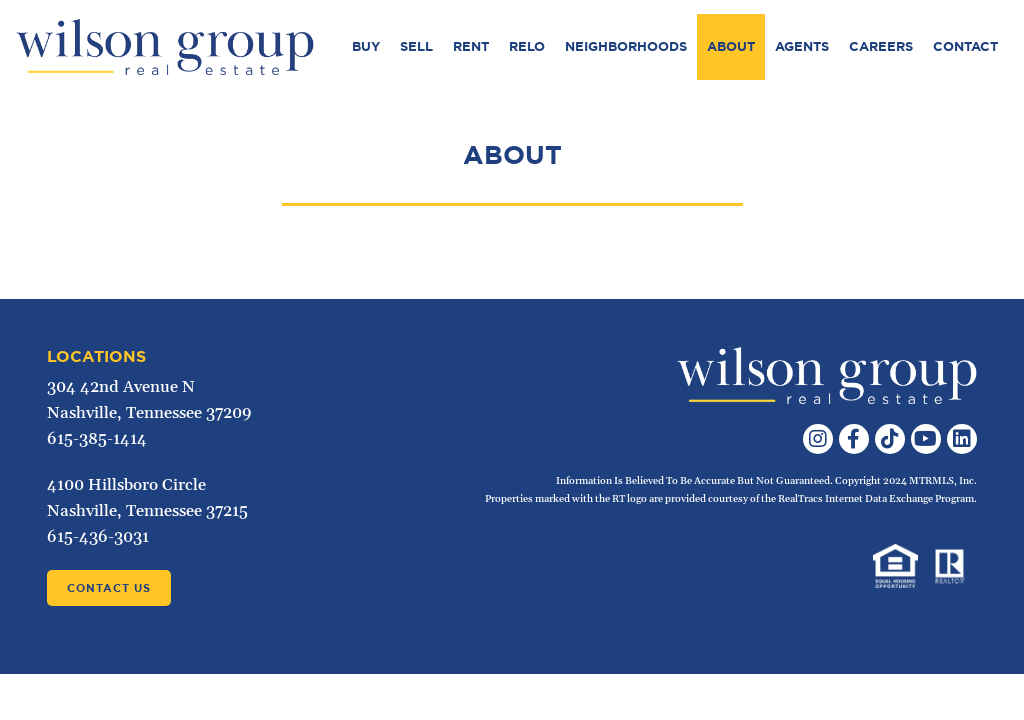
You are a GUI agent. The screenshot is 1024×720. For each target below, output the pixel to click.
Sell (416, 46)
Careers (881, 46)
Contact (965, 46)
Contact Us (109, 588)
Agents (802, 46)
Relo (527, 46)
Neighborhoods (626, 46)
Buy (366, 46)
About (731, 46)
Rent (471, 46)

------------------------

◆ Directions for this task ◆
Reproduce the material above with "Neighborhoods" swapped for "Communities" and everything else left as it is. Leave the picture out.

◆ Exercise response ◆
You are a GUI agent. The screenshot is 1024×720. For each target below, output the pixel to click.
Sell (416, 46)
Careers (881, 46)
Contact (965, 46)
Contact Us (109, 588)
Agents (802, 46)
Relo (527, 46)
Communities (626, 46)
Buy (366, 46)
About (731, 46)
Rent (471, 46)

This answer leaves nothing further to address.